Per molti anni, dopo la sua morte, se lo sono chiesto.
Più o meno tutti in realtà.
Il compagno, Giulio. La figlia Susanna, che aveva sedici anni quando lei. L’altra figlia, Teresa, di undici.
Poi parenti vari, amici e vicini. Conoscenti, parenti dei conoscenti, amici degli amici.
Qualche giornaletto locale ha fatto alcune ipotesi, nei mesi successivi a. Sono anche finiti in tribunale per certi articoli decisamente pretenziosi. Giulio sembrava impazzito. Inveiva contro tutti, non lasciava uscire le figlie, non rispondeva più al telefono. Vivi ma invisibili.

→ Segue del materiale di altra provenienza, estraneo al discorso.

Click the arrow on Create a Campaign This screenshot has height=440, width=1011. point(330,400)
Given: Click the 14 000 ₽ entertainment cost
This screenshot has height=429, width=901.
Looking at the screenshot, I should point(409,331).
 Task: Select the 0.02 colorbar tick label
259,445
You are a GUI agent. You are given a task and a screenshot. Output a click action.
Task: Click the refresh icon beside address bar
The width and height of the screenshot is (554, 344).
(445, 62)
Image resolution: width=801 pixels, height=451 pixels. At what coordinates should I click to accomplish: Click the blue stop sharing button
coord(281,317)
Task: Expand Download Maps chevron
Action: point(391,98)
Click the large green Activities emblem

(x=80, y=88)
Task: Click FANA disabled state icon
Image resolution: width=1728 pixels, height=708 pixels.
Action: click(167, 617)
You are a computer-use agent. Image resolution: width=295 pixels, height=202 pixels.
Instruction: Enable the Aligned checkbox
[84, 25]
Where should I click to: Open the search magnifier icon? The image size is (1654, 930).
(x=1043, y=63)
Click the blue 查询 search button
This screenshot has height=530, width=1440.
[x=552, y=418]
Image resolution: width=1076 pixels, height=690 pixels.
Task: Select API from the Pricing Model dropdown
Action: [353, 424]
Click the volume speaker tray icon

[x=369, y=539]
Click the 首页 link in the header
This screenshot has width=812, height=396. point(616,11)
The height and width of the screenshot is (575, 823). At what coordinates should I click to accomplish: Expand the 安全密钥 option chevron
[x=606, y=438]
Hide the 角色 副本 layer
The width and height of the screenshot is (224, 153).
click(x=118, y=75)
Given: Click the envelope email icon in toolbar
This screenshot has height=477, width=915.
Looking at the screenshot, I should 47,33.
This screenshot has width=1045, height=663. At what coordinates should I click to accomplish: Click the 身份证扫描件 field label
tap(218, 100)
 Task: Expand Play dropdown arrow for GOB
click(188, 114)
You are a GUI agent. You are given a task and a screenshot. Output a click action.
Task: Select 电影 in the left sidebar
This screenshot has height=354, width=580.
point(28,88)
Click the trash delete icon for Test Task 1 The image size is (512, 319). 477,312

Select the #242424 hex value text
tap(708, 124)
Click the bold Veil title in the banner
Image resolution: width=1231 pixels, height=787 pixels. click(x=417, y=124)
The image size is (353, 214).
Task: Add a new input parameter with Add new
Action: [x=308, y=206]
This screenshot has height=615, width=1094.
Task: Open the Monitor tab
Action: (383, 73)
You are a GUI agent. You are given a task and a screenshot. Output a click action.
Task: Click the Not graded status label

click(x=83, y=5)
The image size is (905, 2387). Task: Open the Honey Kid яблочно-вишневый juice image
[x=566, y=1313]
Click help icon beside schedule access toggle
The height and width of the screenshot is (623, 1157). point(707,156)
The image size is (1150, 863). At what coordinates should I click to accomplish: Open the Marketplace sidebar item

Per molti anni, dopo la sua morte, le parole hanno rotolato tra muri e vestiti. Frasi sospese, incomprensibili.
E se lei avesse anche solo immaginato scene del genere, chissà. Magari avrebbe rinunciato. O posticipato. Forse no, però.

Susanna se n’è andata, vive con un tizio francese oltre il confine e fa la commessa.
Giulio è tornato al paese dei suoi, verso le montagne. Non che lì le chiacchiere siano meno. Tutt’altro. Però i ricordi sono diversi. Parlano di un bambino e di una famiglia ‘finita bene’ (i genitori di Giulio si sono spenti l’anno scorso, di vecchiaia, uno dopo l’altro col sorriso sulle labbra).
Solo Teresa è rimasta. Non ha voluto vendere l’appartamento. Ci vive sola, adesso. Con due gattone rossicce.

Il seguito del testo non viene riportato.